L’ombre de Moussa Diallo, Secrétaire général de la Confédération générale des travailleurs du Burkina (CGT-B), a fortement plané sur le 8è Conseil syndical de cette organisation, tenu les 25 et 26 octobre, à Ouagadougou. Les congressistes ont haussé le ton, estimant que son licenciement, en avril dernier, était « une tentative de museler la voix des travailleurs ». Une atteinte aussi aux droits fondamentaux des citoyens, ont-ils insisté. Tout en demandant qu’il soit « réintégré » dans les meilleurs délais.
Les participants dépeignent un tableau sombre depuis l’arrivée du MPSR 2. Dans la liste des récriminations, trônent, par exemple, les atteintes aux droits fondamentaux des citoyens : intimidation de militants syndicaux, répression croissante des voix dissidentes, restriction des manifestations publiques… Ils estiment d’ailleurs que le licenciement, le 25 avril 2024, de Moussa Diallo, alors Secrétaire général de la CGT-B, est un « acte de répression directe envers le syndicat ». Et qu’une telle façon de procéder porte atteinte au droit à la liberté syndicale.
Tout cela vise, selon la CGT-B, « à imposer à notre peuple de payer les frais de la crise du système capitaliste néocolonial par la mise en place d’un régime où le seul droit reconnu et autorisé au citoyen est celui de se soumettre, sans murmure, à la transition ; ce qui s’appelle « patriotisme », aucun écart, ni voix discordante n’étant tolérés ». Le Secrétaire général adjoint de la centrale syndicale, Nicolas Ouédraogo, l’a affirmé, avec force, à la clôture du Conseil syndical. « Nous souhaitons que le pouvoir reconsidère sa position et respecte les droits fondamentaux des Burkinabè. C’est important pour que nous puissions également dire que nous sommes dans un Etat démocratique », a-t-il ajouté.
Dans tous les cas, la CGT-B n’entend pas baisser les bras.
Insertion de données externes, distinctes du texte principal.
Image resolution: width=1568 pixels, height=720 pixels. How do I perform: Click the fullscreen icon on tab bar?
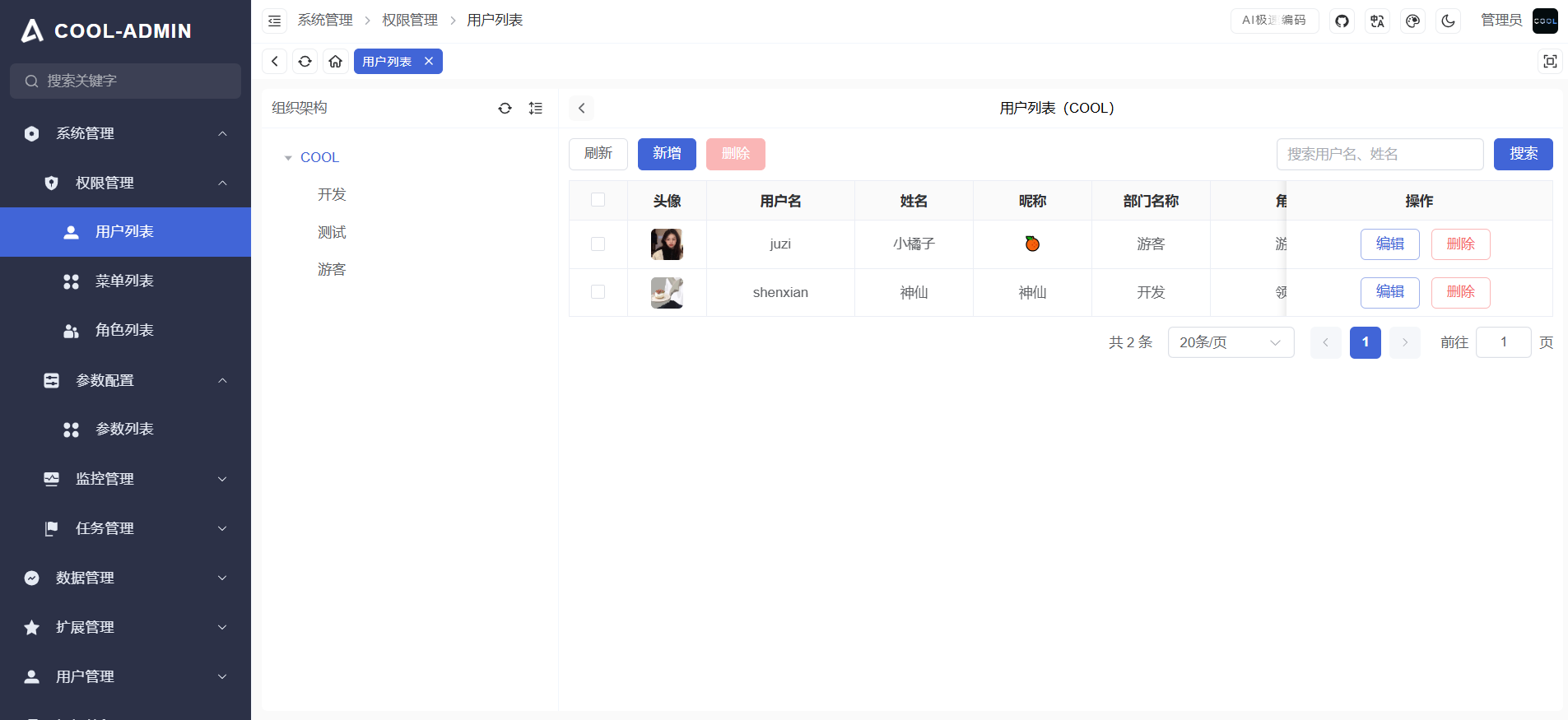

Elle a d’ailleurs exprimé sa farouche détermination à ne pas se laisser ébranler par les secousses politiques de la Transition. « La CGT-B reste et demeure elle-même. Elle va poursuivre son combat », affirme Nicolas Ouédraogo. Tout en invitant les militants à la vigilance et à la mobilisation.
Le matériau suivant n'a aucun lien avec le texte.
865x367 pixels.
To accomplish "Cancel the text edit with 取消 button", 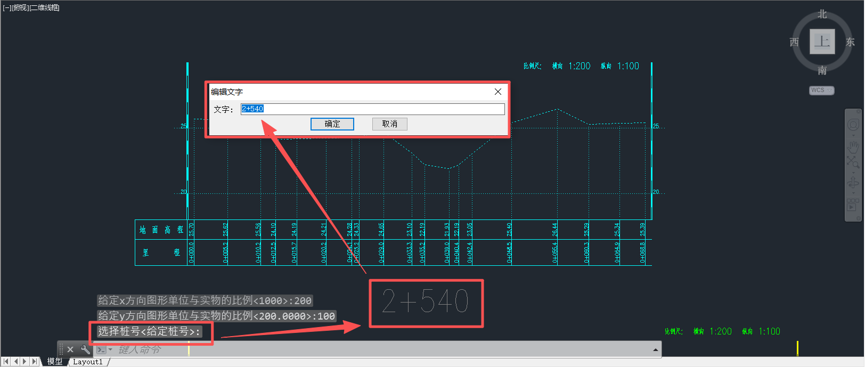I will (389, 124).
En avril dernier, le gouvernement, réuni en Conseil des ministres, avait pris la décision de licencier trois enseignants-chercheurs. Parmi eux, Moussa Diallo, Assistant en philosophie, affecté au Centre universitaire de Manga (CUM). Un centre rattaché à l’Université Norbert Zongo. Le gouvernement lui en voulait d’être « en situation d’absence irrégulière de son poste de travail depuis le 08 décembre 2023 ».
En réalité, Moussa Diallo était recherché par les services de sécurité. Il a même failli être enlevé le 29 janvier. Un collectif de centrale syndicale et de syndicats autonomes, tous du domaine de l’enseignement et de la recherche, était aussitôt monté au créneau pour dénoncer cette pratique. «Le camarade n’a échappé à son enlèvement que grâce à l’intervention des voisins et militants de la CGTB. Cette tentative d’enlèvement fait suite à l’appel lancé par un groupe d’organisations dont le Collectif CGT-B pour la commémoration de l’insurrection populaire des 30 et 31 octobre 2014. Les partisans du MPSR 2 avaient alors menacé les organisateurs de les attaquer à la machette sans qu’aucune réaction ne vienne de la part du gouvernement ».
Un climat délétère s’était alors installé entre les syndicats et le gouvernement. Même si Moussa Diallo continuait d’exercer son boulot. « Le camarade continuait d’assumer ses obligations d’enseignant et ce, même après son enlèvement avorté. Il a ainsi corrigé et transmis au CUM les copies de ses étudiants et il a proposé un sujet de rattrapage qui a été administré à ses étudiants le 25 mars 2024 de 15h à 17h », avaient rappelé les syndicats. Mais il a finalement été licencié. Sous le prétexte qu’il n’a pas rejoint son poste malgré un communiqué qui l’enjoignait de le faire. « L’adoption de ce décret permet le licenciement de la Fonction publique de Monsieur Moussa Diallo, Mle 105 092 R, enseignant-chercheur, pour abandon de poste à compter du 02 mars 2024 ». Ainsi en a décidé le Conseil des ministres du 25 avril.